Predict on the test_treated set.
## predict
## 1 11.60951
## 2 11.97460
## 3 12.16442
## 4 12.15858
## 5 12.21806
## 6 12.03056
Recall we have log-transformed the sale_price. For Kaggle submission, we need the sale_price and not log_sale_price.
## exp(predict)
## 1 110140.1
## 2 158673.0
## 3 191840.8
## 4 190724.4
## 5 202412.0
## 6 167804.8
We can now create the file that will be submitted to Kaggle.
## # A tibble: 1,459 x 2
## Id SalePrice
## <dbl> <dbl>
## 1 1461 110140.
## 2 1462 158673.
## 3 1463 191841.
## 4 1464 190724.
## 5 1465 202412.
## 6 1466 167805.
## 7 1467 172645.
## 8 1468 160331.
## 9 1469 186073.
## 10 1470 127539.
## # … with 1,449 more rows
On Kaggle, the RMSLE score is 0.13304, which is similar to the error we found when building models with auto_ml, meaning that our final model did not overfit on new unknown data.

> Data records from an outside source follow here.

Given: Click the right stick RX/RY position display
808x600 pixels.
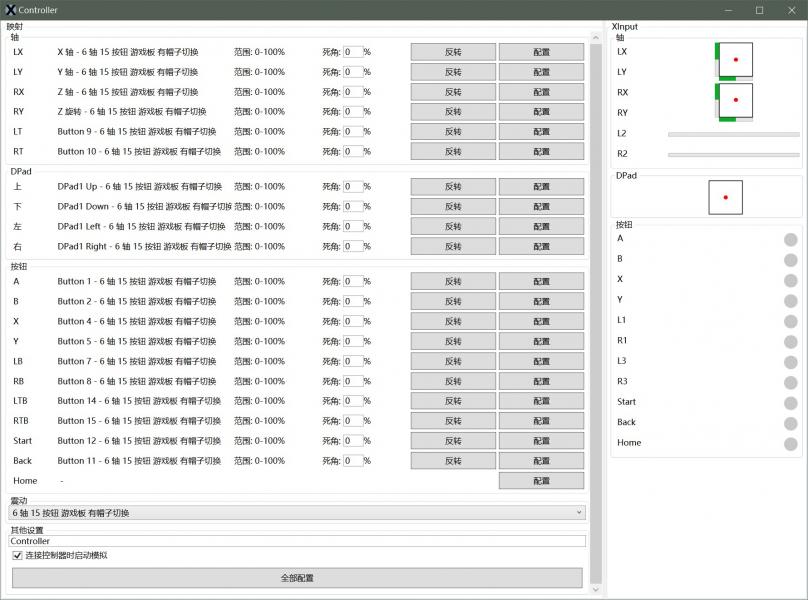Looking at the screenshot, I should pyautogui.click(x=735, y=101).
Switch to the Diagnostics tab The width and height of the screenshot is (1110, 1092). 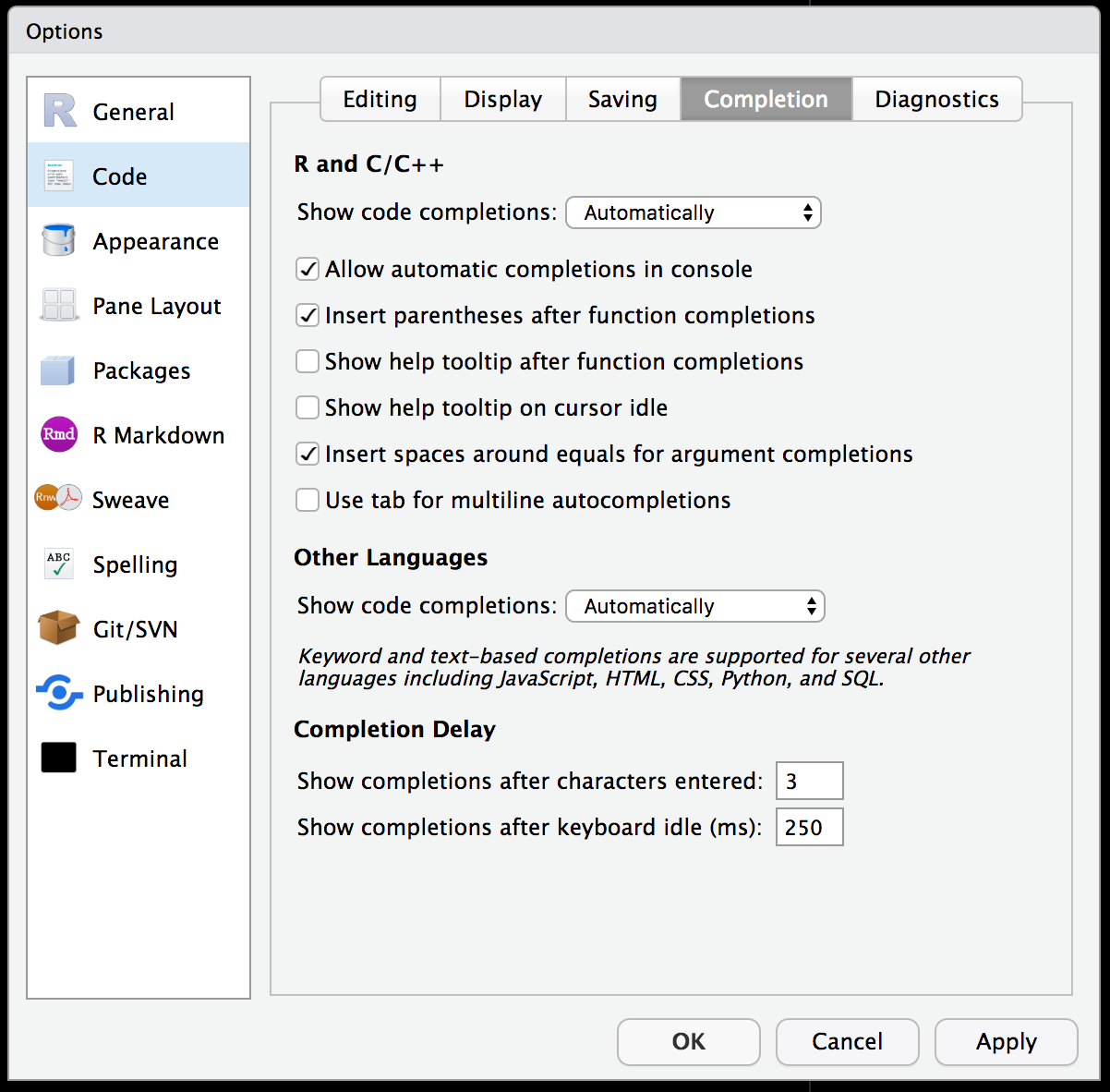tap(936, 99)
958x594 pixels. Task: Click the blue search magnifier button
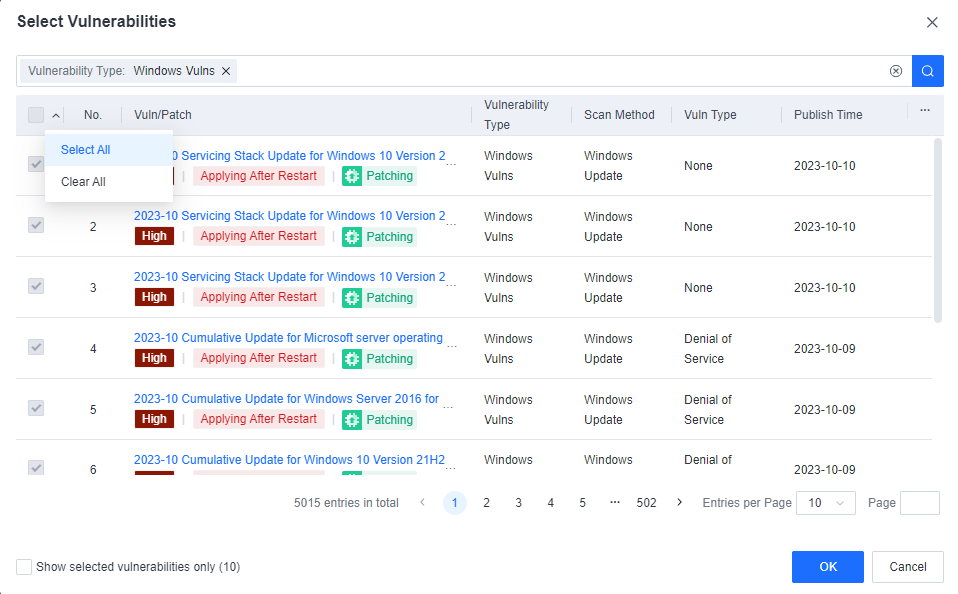tap(927, 71)

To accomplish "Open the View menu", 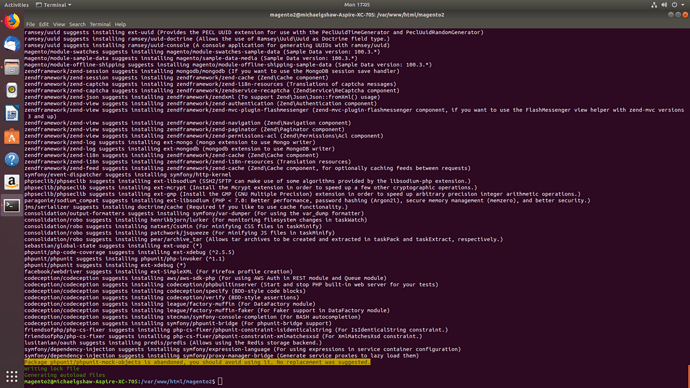I will (x=59, y=24).
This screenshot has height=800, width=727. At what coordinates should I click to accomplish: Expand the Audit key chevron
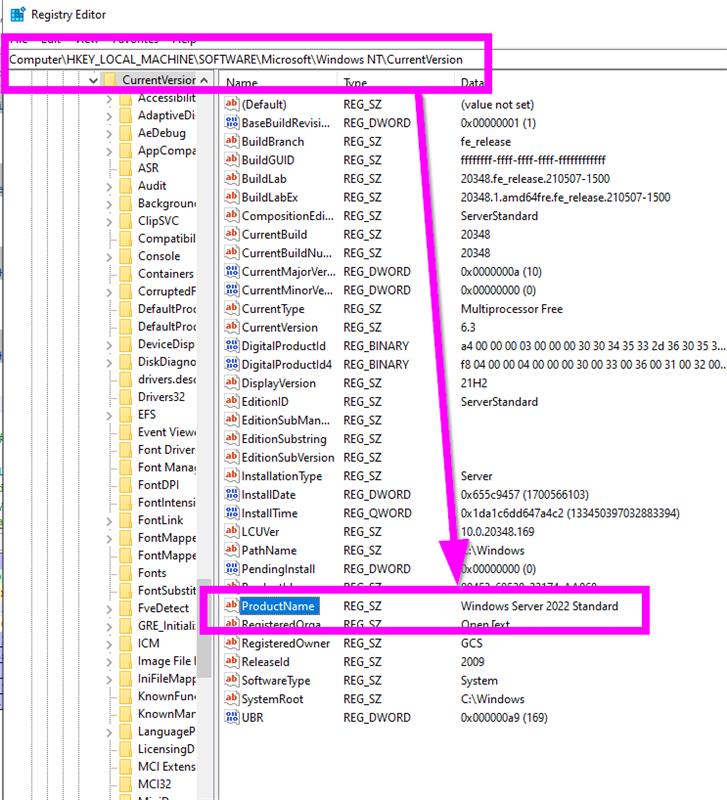pos(108,186)
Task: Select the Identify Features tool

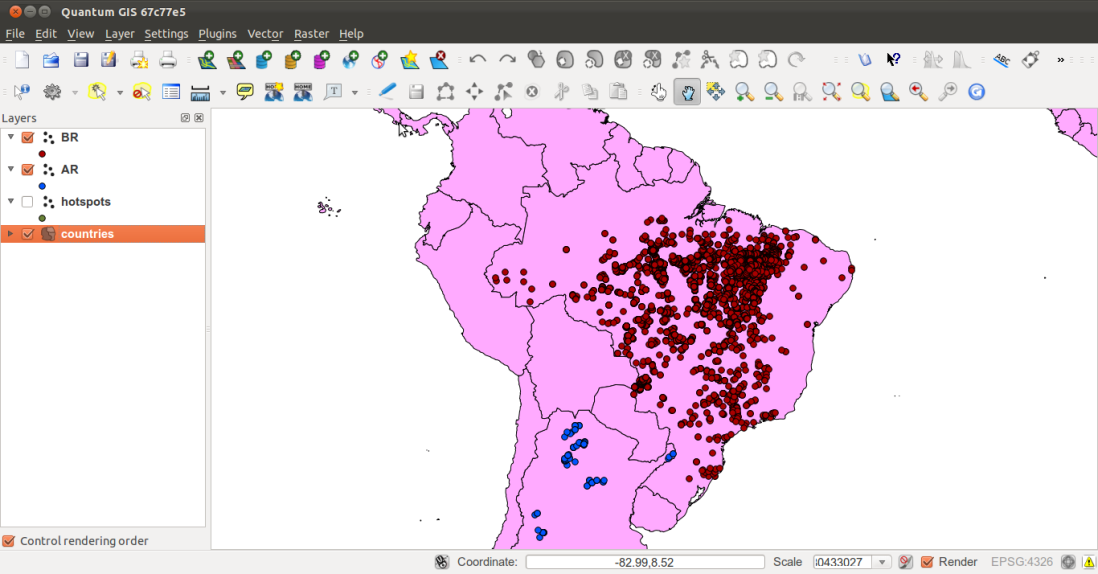Action: click(22, 92)

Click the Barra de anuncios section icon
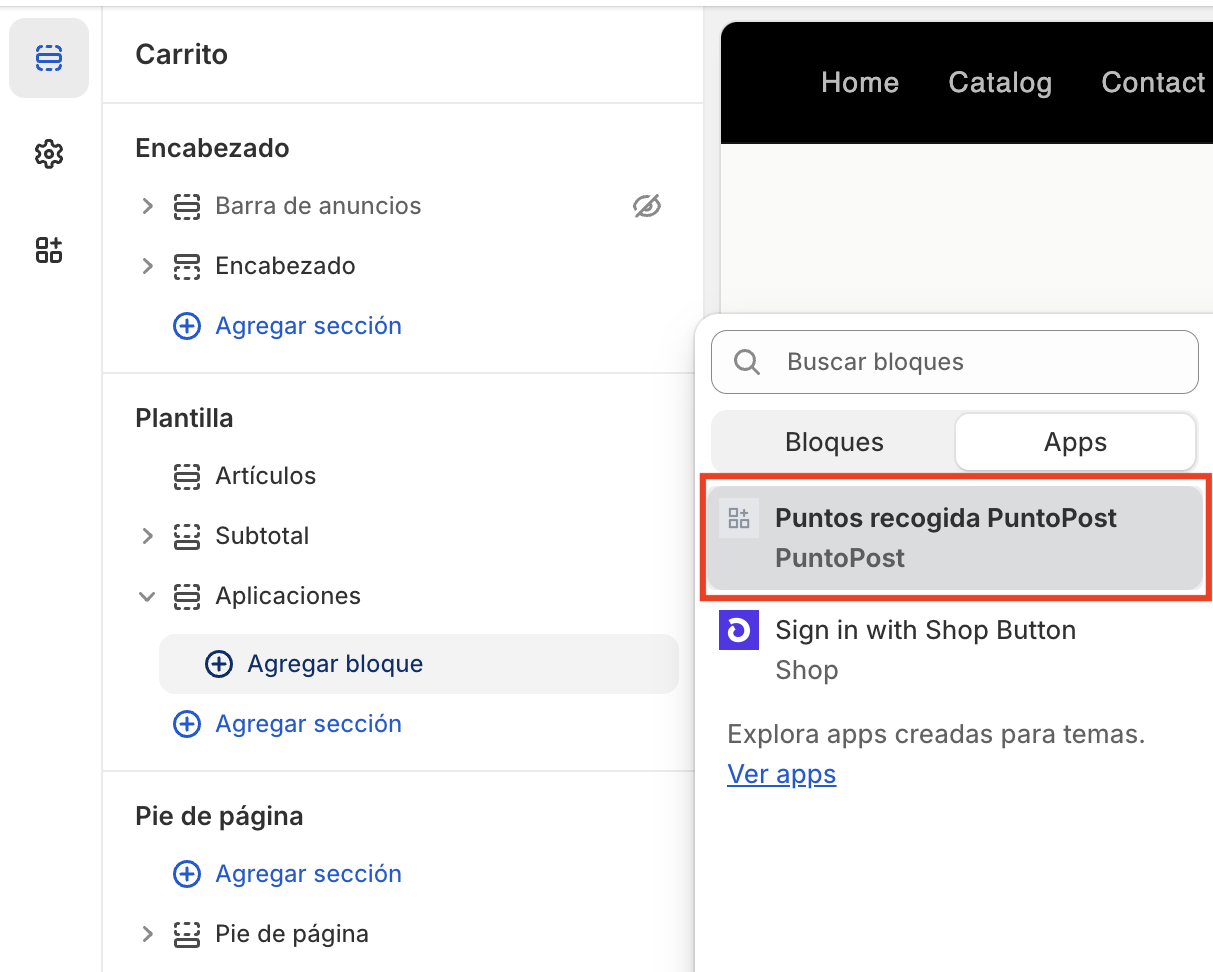point(187,206)
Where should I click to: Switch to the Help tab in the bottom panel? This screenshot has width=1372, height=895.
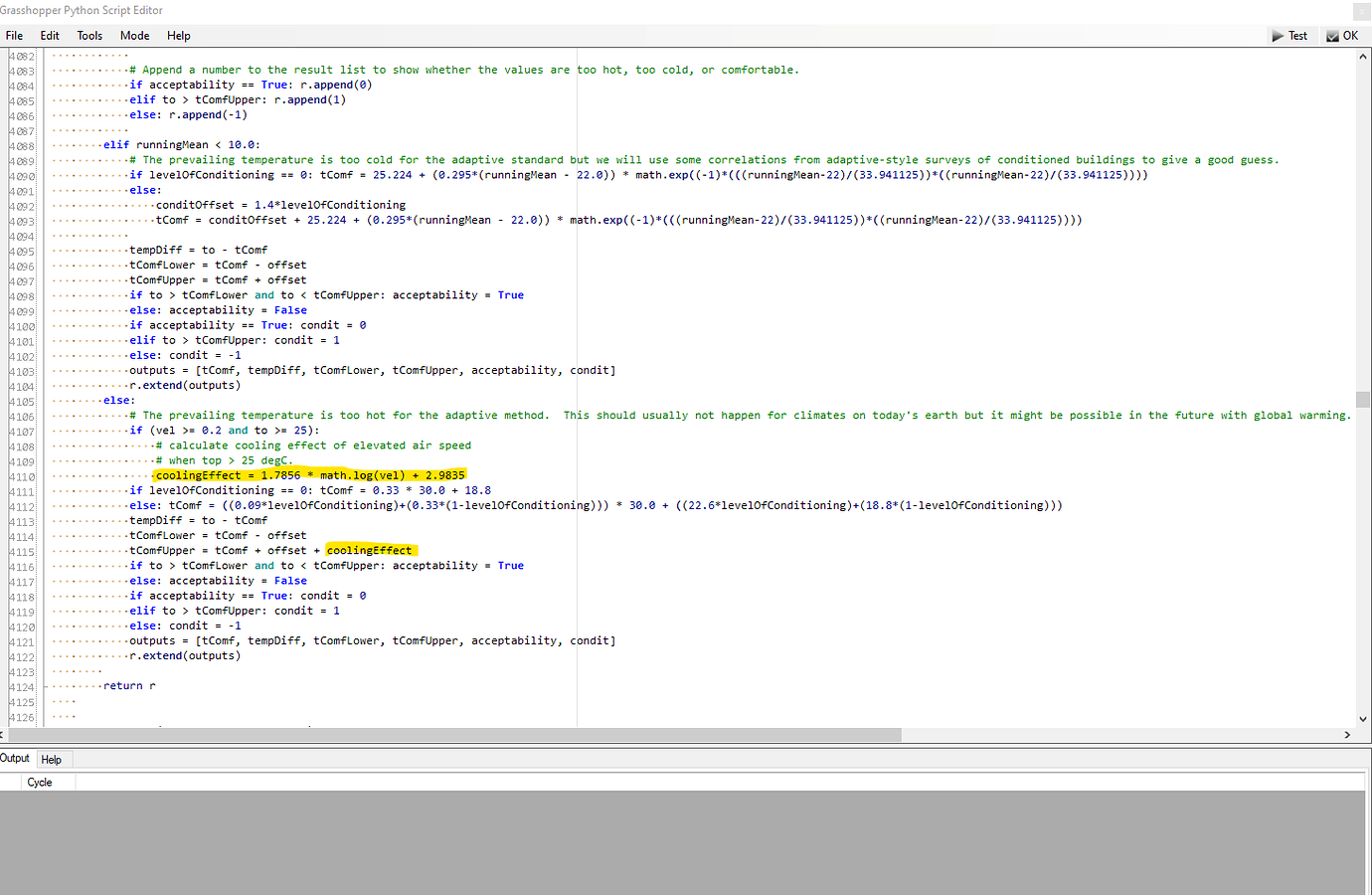click(x=52, y=759)
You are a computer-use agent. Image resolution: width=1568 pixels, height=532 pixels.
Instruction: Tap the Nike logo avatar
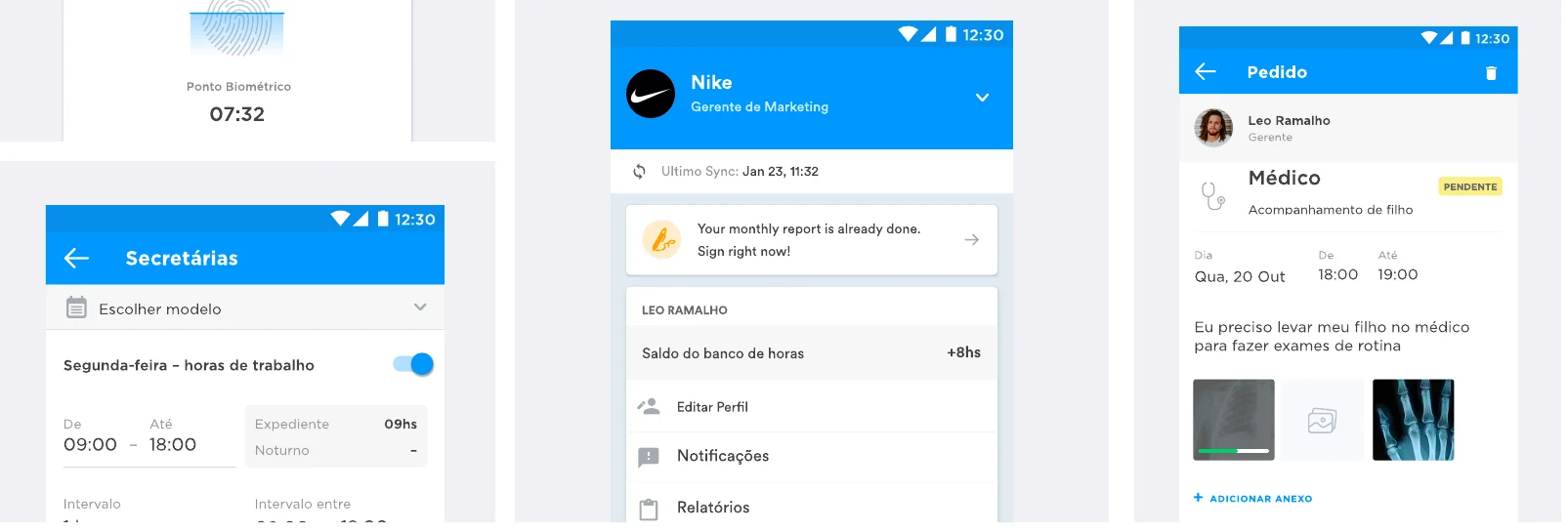[x=651, y=94]
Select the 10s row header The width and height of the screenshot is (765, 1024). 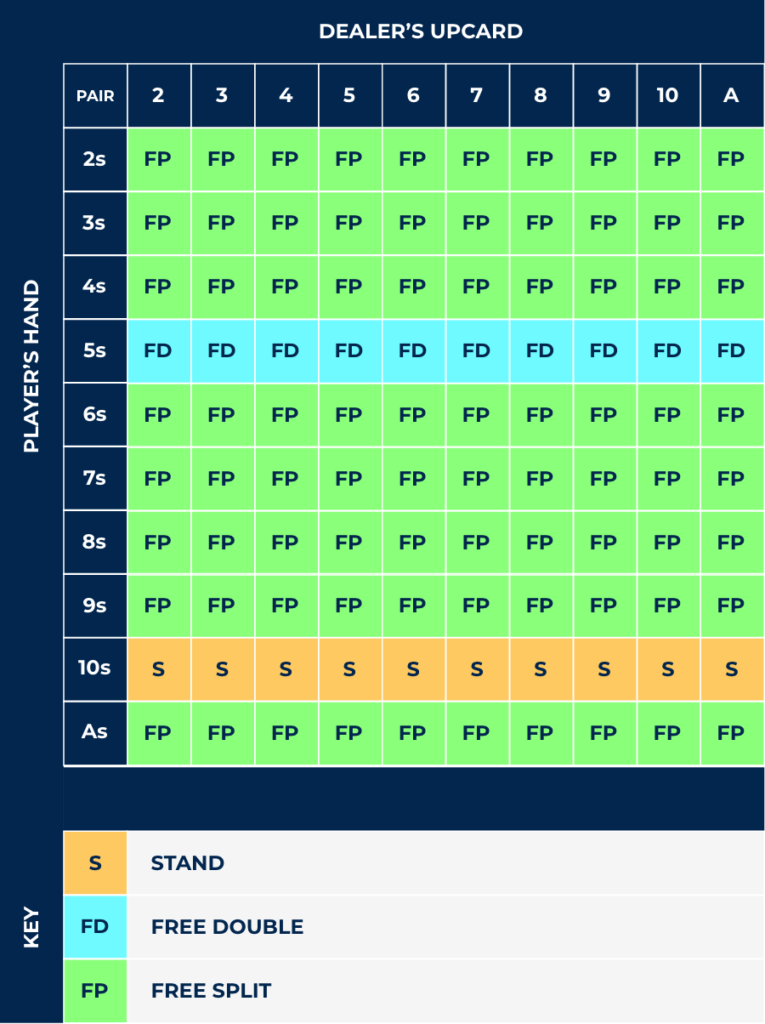[x=95, y=669]
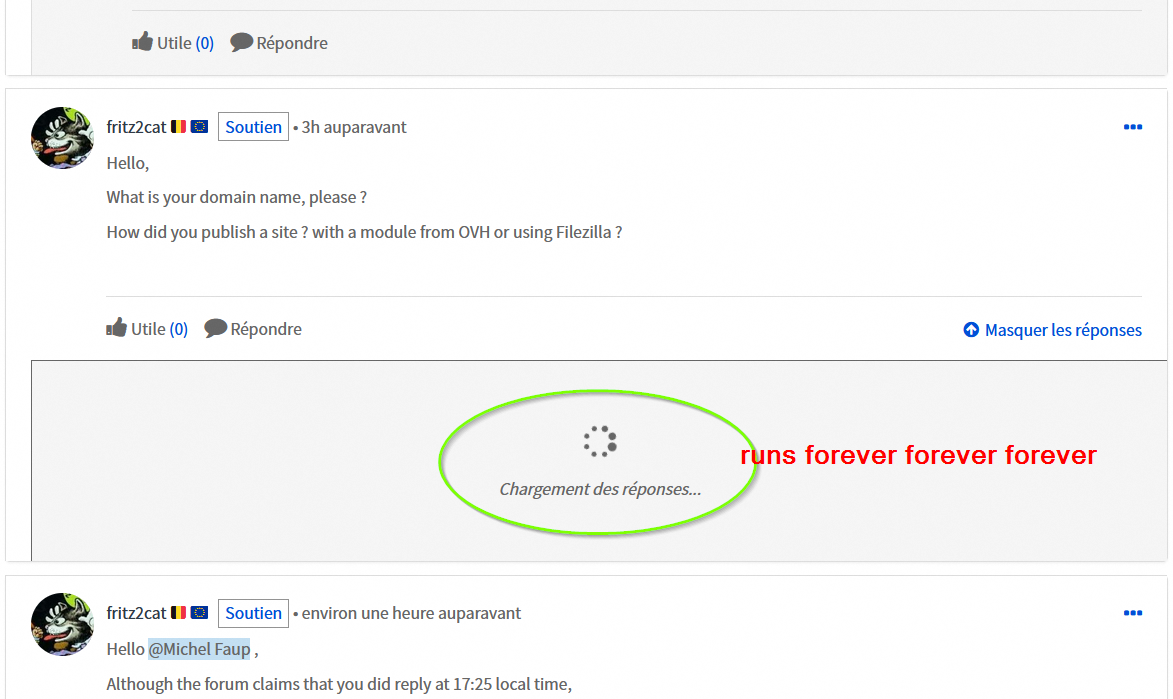Open the @Michel Faup mention

point(199,649)
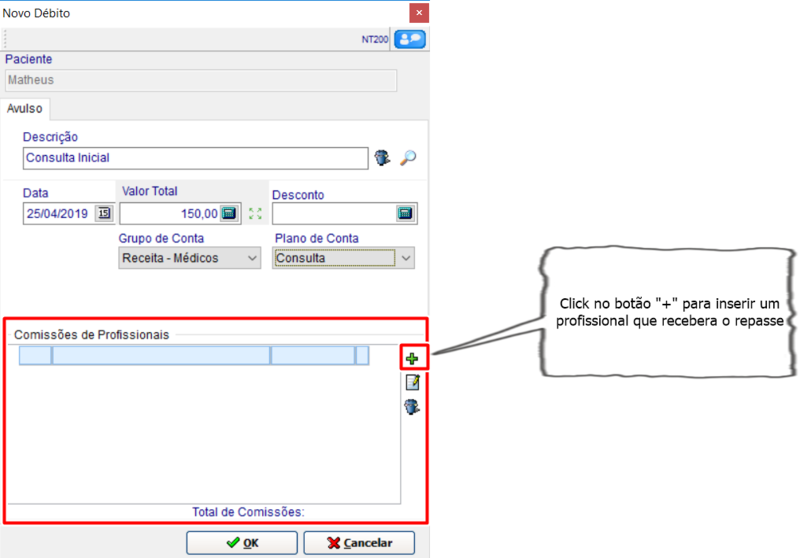Click the blue patient chat icon

(409, 39)
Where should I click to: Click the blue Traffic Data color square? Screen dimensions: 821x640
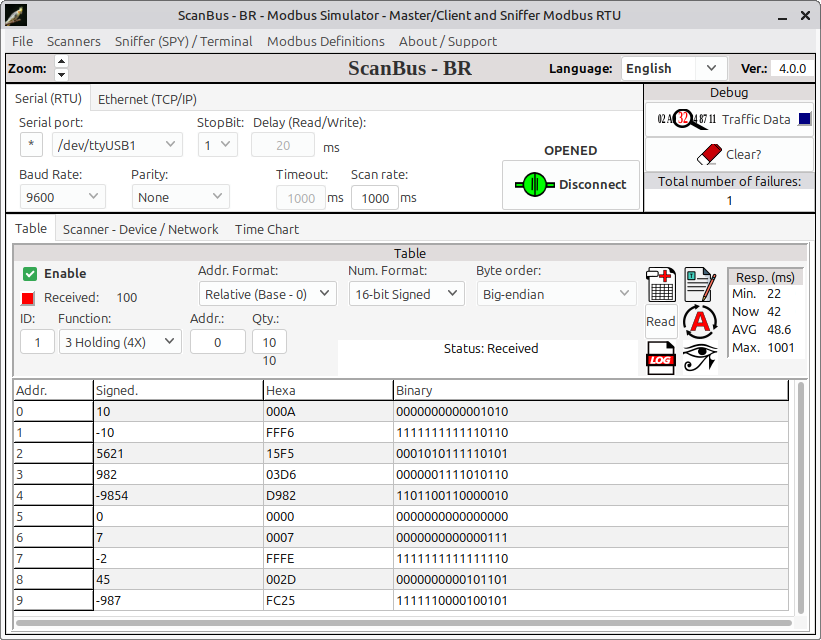[804, 119]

To get a better score, more feature engineering should be helpful. But usually, feature engineering is field-oriented. In a real case scenario, we should get in touch with professionals to get a sense on useful new variables we could create.
Another approach would be to consider the best model obtained with automl as a baseline model, and try few tweaks on the hyperparameters.